Через два месяца после приезда Толстого в Париж, в начале января 1808 года, совсем неожиданно для Меттерниха заговорил с ним о разделе Турции Талейран. По его словам, Наполеон занят двумя проектами: первый из них – завоевание Индии – относится к области фантазий и не заслуживает внимания Австрии, второй же вполне реальный – раздел Турции.

“Примите и вы участие в этом деле, – говорил Талейран Меттерниху, – французы, русские и австрийцы должны в один и тот же день войти в Константинополь”. Через несколько дней, 22 января, сам Наполеон пригласил Меттерниха к себе и повторил ему предложение Талейрана. “Я не нуждаюсь, – говорит Наполеон, – ни в каких новых территориальных уступках со стороны Турции. Египет и несколько колоний меня вполне удовлетворят, но это далеко не уравновесит громадного расширения России”.

Другими словами, для сохранения равновесия на востоке Австрия тоже должна принять участие в разделе турецких провинций.

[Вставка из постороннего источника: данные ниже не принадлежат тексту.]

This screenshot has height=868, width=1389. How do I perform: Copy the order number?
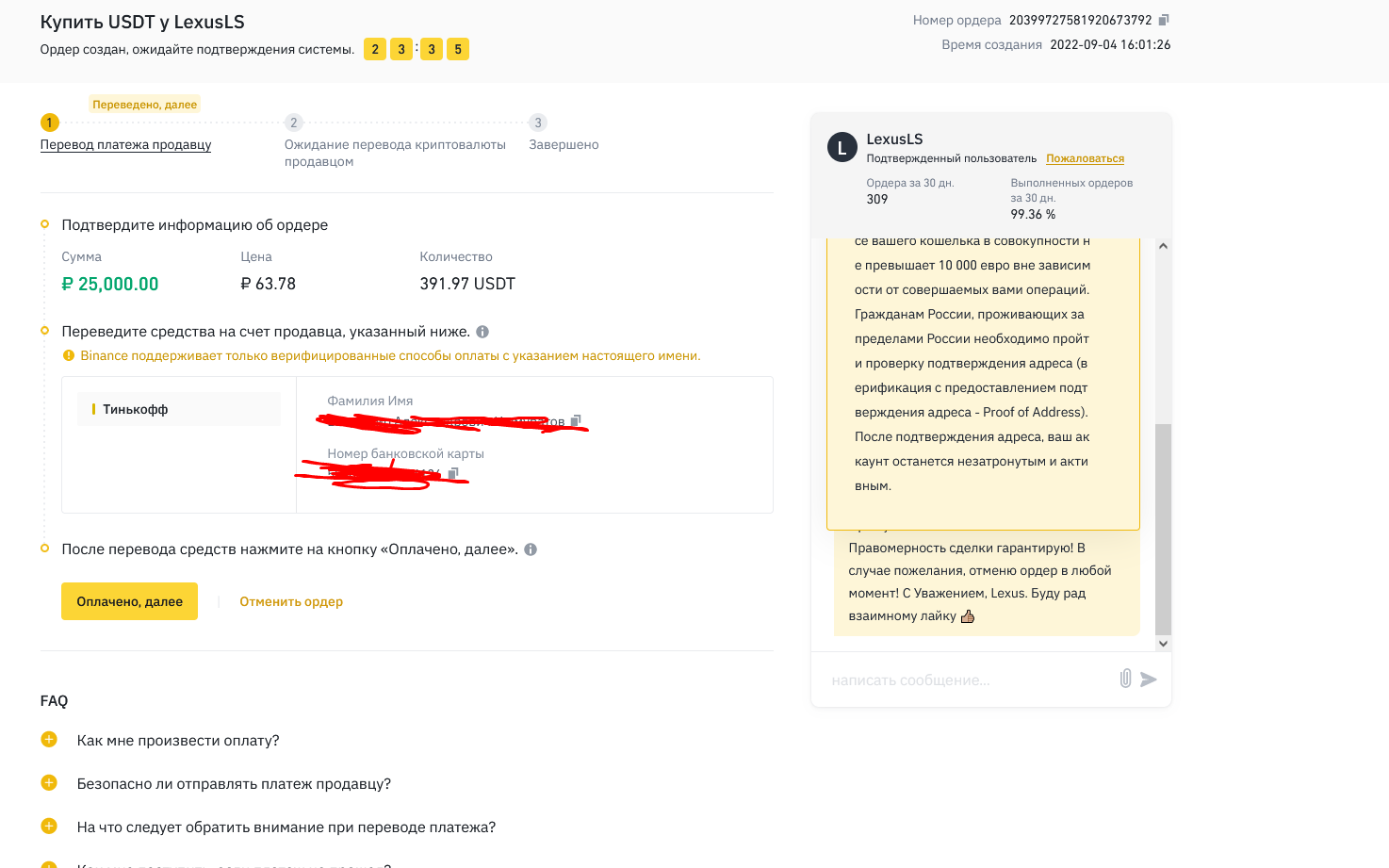(1164, 20)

Внимание, оказанное Наполеоном Австрии, привело Меттерниха в восторг. Он спешит донести об этом своему правительству, хотя признает, что сохранение Турции составляет один из догматов австрийской внешней политики; но если Турция будет уничтожена помимо воли Австрии, то эта последняя также должна получить свою долю.

С другой стороны, он старается проверить, серьезно ли предложение Наполеона, и узнать, в каком фазисе находятся переговоры с Россией по восточному вопросу. Меттерних устраивает свидание с Толстым и, скрывая свой разговор с Талейраном и Наполеоном, начинает исподволь его допрашивать. Он рассказывает Толстому о встревожившем его слове “Константинополь”, которое нечаянно сорвалось у Наполеона, и о сне, в котором он видел совершившийся раздел Турции; поэтому, для своего успокоения, он желает знать, какой политики придерживалась бы Россия, если бы речь коснулась этого вопроса. Однако и на этот раз Меттерниху ничего не удалось узнать от русского посланника. Толстой уверял, что Россия не желает никаких территориальных увеличений.

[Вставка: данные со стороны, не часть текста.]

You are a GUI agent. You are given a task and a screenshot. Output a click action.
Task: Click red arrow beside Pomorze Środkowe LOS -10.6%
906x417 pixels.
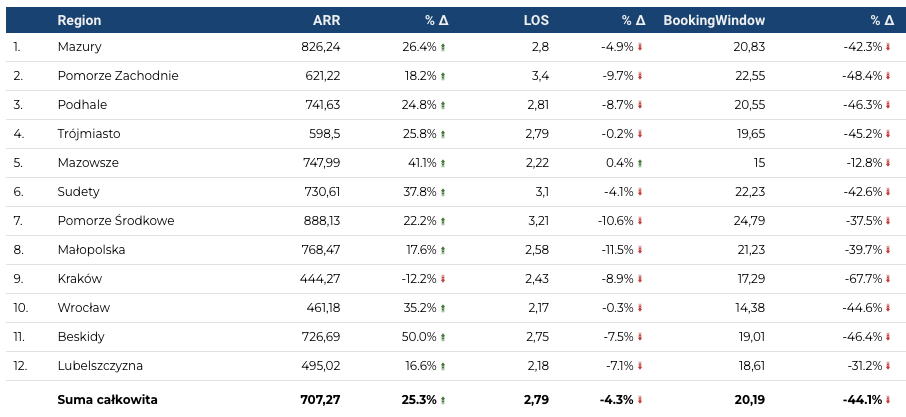click(x=641, y=221)
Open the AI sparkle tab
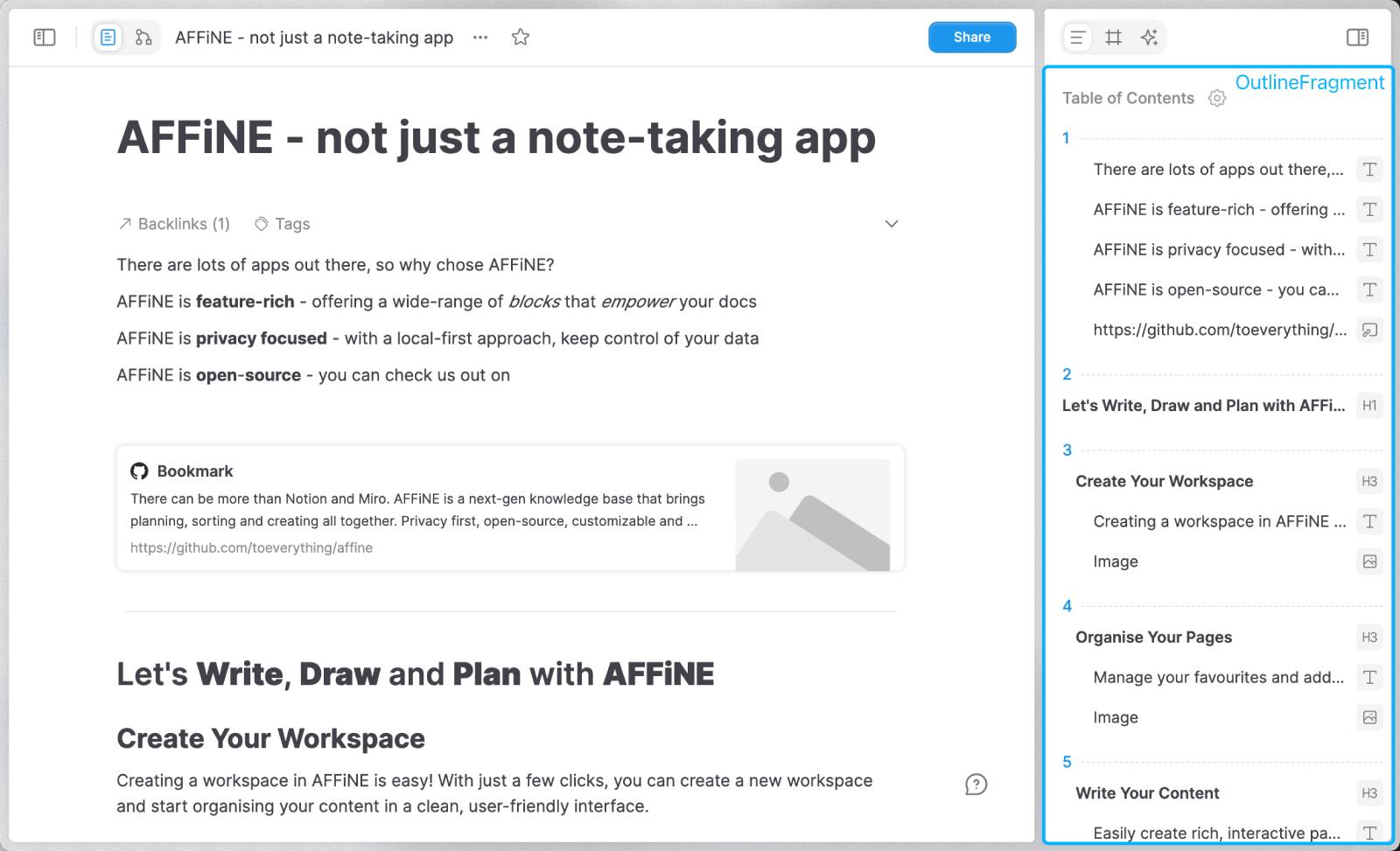Screen dimensions: 1400x851 (x=1149, y=38)
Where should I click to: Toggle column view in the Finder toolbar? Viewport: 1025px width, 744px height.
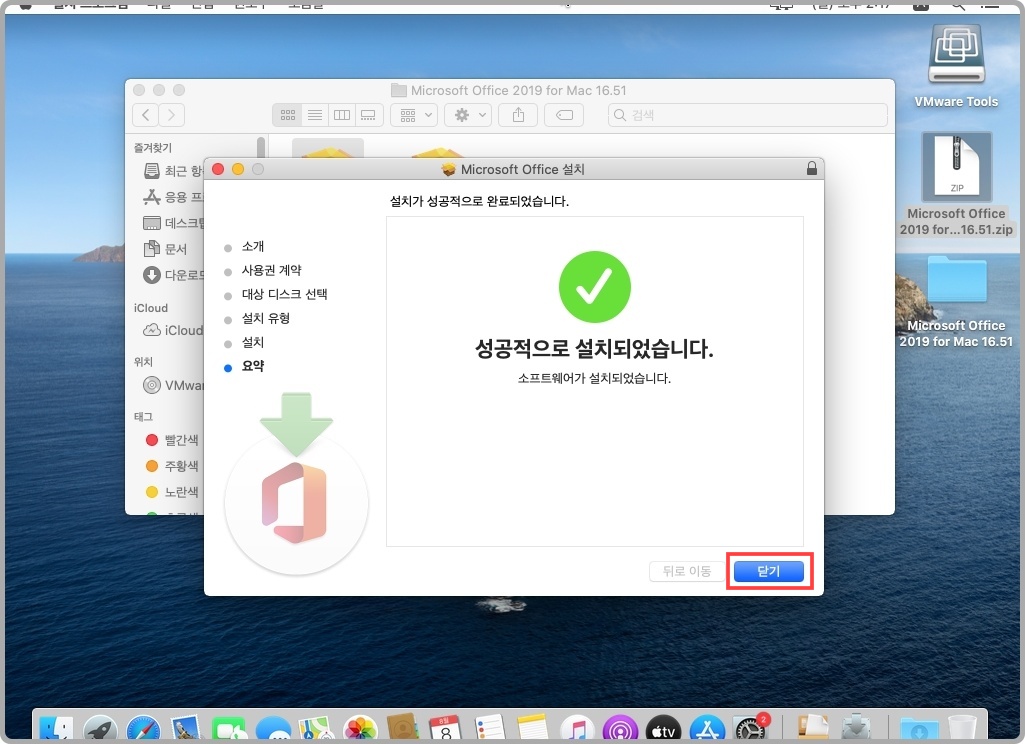point(341,114)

Тем не менее, в это же время между Францией и Россией шли оживленные переговоры о разделе Турции. Но об этом Толстой ничего не знал. Наполеон видел в нем приверженца английской партии и, помимо того, “болтуна”, не умеющего ничего скрывать; поэтому все переговоры происходили в Петербурге между Александром I и канцлером Румянцевым, с одной стороны, и французским посланником Коленкуром – с другой, причем оба правительства обязались сохранять строжайшую тайну.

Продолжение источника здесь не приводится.